***** Reading passage

# Fluval View- Planted and decorated



## Lady Courage (Oct 2, 2012)

I was wanting to upgrade to a bigger tank and was looking for recommendations. Thanks primarily to @inuudo, I decided to upgrade to a Fluval View. It had the tight seal, the size and the modern style I was looking for. Now, after 2 months of searching, ordering STUFF, rearranging and letting a driftwood soak, it's finally done!


(click to view full size)

I've only got this one decent picture right now. I'm having a hard time figuring out how to take pictures without glare. lol But I'll try to get more.

Dr. Seuss is FINALLY used to the filter. At first he freaked out over it and was sooo stressed. But now he's happy with it. He even likes playing with the disturbance. And he LOVES how the output spouts makes his food dance around so he has to chase it.  
He also loved all the times I rearranged his tank. He would peer around and gaze at all his new arrangements, swimming around them slowly, examining the changes. lol

What I'm mildly annoyed with is my driftwood. Buuut I think I'll make a new thread for that topic, just to keep this thread clean.

I love love love my tank. It's so beautiful to me and I love to just sit and watch Doc swim around and play amongst his leaves and decorations. It's so relaxing and refreshing. I love having beautiful creatures and environments to recharge with. <3

So! There's mah tank.


----------



## Wendyjo (Oct 19, 2012)

Looks very nice - good job!


----------



## Wendyjo (Oct 19, 2012)

PS - turn your flash off to get rid of the glare.


----------



## tromboneplaya (Jul 7, 2010)

I love the shape of your tank! I don't think I've ever seen anything like it before...really cute fish too...beautiful colors


----------



## inuudo (Aug 21, 2012)

**********

Exercise task 1:
Reproduce the Fluval View thread word for word, starting with "## Lady Courage" and going on through "to chase it.".
Exercise task 2:
Name every distinct username that heads a post in the Fluval View thread.
Exercise task 3:
Summarize the Fluval View thread in two sentences.
The listing after the thread isn't needed for anything here.

***** Record extracts

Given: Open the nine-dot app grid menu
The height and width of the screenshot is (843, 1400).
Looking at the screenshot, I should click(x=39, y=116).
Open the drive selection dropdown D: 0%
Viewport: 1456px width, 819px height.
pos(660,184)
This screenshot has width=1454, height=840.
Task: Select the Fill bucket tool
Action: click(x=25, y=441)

**********

Output 1:
## Lady Courage (Oct 2, 2012)

I was wanting to upgrade to a bigger tank and was looking for recommendations. Thanks primarily to @inuudo, I decided to upgrade to a Fluval View. It had the tight seal, the size and the modern style I was looking for. Now, after 2 months of searching, ordering STUFF, rearranging and letting a driftwood soak, it's finally done!


(click to view full size)

I've only got this one decent picture right now. I'm having a hard time figuring out how to take pictures without glare. lol But I'll try to get more.

Dr. Seuss is FINALLY used to the filter. At first he freaked out over it and was sooo stressed. But now he's happy with it. He even likes playing with the disturbance. And he LOVES how the output spouts makes his food dance around so he has to chase it.

Output 2:
Lady Courage, Wendyjo, tromboneplaya, inuudo

Output 3:
After two months of setup, Lady Courage finished upgrading to a Fluval View, and the fish Dr. Seuss is now used to the filter after being stressed by it at first. Replies praise the tank and its shape, and Wendyjo advises turning off the flash to get rid of glare in pictures.